*** DATA SUPPLIED
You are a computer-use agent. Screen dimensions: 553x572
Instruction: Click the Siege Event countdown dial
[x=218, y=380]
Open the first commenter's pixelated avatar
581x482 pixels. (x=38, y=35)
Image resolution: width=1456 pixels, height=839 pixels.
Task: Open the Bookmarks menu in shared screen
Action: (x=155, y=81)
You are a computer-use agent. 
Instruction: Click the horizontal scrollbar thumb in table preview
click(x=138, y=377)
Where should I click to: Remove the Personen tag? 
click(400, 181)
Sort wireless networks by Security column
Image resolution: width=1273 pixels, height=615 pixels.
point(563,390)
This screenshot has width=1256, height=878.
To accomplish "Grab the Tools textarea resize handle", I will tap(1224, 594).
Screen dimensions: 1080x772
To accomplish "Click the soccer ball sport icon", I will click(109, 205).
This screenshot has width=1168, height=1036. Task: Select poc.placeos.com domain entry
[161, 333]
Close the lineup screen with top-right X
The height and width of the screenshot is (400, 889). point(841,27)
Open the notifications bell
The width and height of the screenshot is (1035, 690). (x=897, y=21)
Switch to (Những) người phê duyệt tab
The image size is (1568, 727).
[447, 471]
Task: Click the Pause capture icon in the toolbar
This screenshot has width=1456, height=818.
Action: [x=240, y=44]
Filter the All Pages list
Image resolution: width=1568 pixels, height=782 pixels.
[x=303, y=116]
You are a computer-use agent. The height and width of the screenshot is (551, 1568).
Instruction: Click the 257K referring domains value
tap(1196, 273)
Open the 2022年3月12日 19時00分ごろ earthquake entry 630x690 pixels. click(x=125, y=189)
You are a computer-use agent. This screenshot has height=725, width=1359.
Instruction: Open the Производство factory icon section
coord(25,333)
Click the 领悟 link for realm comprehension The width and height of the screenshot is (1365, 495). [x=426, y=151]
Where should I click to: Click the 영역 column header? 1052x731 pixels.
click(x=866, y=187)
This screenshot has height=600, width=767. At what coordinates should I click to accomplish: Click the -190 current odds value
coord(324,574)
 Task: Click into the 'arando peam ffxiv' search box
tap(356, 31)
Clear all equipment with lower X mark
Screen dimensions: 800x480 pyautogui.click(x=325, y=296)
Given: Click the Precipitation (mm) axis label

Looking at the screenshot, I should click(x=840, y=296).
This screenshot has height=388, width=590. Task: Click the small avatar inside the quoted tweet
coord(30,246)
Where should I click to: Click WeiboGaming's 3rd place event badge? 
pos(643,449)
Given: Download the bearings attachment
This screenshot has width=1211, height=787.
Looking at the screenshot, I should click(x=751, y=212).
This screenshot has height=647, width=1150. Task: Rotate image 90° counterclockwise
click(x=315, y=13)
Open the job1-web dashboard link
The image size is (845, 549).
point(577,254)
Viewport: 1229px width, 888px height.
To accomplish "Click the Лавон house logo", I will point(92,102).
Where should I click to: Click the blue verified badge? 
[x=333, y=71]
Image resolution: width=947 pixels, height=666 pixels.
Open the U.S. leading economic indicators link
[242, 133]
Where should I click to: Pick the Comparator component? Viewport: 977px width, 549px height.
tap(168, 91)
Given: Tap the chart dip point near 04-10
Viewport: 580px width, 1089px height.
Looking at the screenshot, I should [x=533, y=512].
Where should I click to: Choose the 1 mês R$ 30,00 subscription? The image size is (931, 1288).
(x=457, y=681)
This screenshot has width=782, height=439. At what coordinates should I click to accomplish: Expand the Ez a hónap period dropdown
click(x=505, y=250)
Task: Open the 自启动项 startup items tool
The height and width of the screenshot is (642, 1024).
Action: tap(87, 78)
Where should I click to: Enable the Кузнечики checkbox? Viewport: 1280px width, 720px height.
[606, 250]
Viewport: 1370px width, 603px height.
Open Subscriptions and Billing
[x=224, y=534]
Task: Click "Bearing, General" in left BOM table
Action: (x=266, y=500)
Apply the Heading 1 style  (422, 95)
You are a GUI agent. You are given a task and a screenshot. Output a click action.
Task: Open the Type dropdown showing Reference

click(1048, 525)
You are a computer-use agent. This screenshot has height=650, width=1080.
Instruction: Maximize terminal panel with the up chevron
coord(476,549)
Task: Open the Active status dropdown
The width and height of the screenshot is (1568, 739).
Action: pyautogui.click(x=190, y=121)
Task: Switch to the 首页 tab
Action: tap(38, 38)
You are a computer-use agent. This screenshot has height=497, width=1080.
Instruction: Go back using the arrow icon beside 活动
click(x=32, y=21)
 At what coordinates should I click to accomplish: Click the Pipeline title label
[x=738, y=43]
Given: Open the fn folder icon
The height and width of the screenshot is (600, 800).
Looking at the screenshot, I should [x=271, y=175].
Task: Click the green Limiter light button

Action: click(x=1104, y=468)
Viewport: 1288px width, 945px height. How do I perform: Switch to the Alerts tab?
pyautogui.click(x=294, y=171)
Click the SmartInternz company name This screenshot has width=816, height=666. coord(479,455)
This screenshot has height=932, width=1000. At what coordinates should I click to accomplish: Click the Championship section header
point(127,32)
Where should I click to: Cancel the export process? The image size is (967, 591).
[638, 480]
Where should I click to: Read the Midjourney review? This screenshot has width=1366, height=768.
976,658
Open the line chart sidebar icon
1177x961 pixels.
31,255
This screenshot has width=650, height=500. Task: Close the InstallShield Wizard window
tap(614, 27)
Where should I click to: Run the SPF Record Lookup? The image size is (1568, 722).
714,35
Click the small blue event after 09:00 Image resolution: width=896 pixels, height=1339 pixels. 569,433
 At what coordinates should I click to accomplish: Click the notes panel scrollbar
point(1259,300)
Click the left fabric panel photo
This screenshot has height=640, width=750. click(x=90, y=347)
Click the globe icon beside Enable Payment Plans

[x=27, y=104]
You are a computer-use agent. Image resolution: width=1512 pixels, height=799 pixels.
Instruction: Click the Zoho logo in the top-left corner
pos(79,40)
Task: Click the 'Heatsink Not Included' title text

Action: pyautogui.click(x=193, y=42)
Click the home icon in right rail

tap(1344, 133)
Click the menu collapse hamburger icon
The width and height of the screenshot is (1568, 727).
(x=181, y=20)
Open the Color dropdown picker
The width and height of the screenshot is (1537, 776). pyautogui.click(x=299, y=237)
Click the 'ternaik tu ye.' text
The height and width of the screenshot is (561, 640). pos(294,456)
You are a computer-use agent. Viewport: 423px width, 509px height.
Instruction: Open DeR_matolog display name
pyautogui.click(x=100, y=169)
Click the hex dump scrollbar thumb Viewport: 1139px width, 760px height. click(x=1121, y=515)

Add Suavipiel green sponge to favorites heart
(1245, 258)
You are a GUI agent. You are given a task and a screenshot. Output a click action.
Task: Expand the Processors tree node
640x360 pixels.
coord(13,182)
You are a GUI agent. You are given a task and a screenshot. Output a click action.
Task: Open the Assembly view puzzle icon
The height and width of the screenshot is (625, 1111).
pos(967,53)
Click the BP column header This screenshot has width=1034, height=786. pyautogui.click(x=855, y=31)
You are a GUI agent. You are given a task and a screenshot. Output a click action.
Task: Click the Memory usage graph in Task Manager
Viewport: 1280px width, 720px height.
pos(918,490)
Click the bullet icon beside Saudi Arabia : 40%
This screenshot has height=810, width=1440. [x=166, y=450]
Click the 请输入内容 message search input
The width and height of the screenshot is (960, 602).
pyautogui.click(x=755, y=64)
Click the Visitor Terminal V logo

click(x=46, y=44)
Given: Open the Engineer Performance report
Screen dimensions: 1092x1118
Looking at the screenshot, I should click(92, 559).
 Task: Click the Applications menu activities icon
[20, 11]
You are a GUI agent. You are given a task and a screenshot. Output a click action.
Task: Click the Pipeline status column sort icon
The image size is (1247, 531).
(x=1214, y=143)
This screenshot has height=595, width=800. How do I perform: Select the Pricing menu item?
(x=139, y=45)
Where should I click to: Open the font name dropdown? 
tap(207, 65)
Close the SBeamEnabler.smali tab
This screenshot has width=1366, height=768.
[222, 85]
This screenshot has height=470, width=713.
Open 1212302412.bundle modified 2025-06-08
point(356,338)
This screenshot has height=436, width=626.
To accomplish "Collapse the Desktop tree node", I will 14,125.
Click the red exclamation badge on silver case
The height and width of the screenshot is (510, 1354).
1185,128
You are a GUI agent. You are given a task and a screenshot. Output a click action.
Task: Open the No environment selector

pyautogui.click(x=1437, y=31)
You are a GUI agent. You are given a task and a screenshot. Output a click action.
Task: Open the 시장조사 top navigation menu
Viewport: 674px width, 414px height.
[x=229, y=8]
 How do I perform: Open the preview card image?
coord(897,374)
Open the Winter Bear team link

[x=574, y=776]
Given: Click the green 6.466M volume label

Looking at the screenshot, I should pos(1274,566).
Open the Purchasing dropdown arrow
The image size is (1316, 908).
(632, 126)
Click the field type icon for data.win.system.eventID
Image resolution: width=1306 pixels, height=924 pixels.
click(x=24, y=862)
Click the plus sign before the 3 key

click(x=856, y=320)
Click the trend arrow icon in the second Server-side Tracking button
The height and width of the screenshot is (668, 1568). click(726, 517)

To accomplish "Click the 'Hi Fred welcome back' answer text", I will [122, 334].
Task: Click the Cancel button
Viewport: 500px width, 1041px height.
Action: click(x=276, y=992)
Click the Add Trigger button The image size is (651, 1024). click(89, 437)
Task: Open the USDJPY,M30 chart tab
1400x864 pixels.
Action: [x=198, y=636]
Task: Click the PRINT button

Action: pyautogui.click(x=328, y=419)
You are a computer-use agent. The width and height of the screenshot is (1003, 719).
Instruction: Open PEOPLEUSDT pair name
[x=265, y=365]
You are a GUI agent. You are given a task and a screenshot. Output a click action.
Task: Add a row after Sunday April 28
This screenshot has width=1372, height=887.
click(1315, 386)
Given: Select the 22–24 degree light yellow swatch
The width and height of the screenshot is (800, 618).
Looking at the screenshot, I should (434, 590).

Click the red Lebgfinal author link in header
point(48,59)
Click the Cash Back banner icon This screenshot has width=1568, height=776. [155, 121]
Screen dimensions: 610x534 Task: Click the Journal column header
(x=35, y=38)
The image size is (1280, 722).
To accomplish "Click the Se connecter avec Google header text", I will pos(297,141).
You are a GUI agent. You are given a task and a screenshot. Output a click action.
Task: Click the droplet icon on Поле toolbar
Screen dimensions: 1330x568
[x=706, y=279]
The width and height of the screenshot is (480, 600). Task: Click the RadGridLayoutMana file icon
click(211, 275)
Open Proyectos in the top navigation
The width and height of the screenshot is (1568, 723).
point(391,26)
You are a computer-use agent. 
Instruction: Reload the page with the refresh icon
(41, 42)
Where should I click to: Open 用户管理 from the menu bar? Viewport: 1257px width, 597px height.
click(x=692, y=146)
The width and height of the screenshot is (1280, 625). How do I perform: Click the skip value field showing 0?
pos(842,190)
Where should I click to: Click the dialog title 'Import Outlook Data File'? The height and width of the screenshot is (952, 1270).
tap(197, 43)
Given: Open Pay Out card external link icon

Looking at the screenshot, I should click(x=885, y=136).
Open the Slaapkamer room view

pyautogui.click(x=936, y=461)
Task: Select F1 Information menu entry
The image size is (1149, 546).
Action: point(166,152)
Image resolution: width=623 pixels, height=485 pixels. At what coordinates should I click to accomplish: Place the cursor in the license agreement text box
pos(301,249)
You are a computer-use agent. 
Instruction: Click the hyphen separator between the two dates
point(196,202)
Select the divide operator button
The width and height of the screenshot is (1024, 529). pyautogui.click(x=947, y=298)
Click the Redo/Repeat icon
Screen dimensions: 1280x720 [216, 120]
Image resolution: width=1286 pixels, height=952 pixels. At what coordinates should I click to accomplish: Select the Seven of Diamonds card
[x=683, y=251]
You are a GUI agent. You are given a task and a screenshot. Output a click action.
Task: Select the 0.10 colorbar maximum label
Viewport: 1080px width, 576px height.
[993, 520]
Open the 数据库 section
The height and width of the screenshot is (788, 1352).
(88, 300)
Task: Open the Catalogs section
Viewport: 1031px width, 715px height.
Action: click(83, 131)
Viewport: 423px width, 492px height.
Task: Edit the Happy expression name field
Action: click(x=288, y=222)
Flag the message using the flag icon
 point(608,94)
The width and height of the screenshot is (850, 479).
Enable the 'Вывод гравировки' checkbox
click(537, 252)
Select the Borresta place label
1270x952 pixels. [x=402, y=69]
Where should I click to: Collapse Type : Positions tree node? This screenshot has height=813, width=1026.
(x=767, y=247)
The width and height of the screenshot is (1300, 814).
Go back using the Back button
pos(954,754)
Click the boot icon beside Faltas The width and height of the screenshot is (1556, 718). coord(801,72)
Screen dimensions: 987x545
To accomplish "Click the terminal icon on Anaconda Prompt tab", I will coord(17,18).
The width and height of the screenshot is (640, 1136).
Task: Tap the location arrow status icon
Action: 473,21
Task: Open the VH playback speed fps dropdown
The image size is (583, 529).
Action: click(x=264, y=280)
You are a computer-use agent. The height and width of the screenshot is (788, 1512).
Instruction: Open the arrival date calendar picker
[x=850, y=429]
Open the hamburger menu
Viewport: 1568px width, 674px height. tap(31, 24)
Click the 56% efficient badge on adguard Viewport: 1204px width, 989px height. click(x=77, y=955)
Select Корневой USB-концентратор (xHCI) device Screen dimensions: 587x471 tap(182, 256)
******
» TASK TO COMPLETE
Above are the records. Identify each line that contains the word "navigation".

» TASK ANSWER
Task: Open the 시장조사 top navigation menu
Open Proyectos in the top navigation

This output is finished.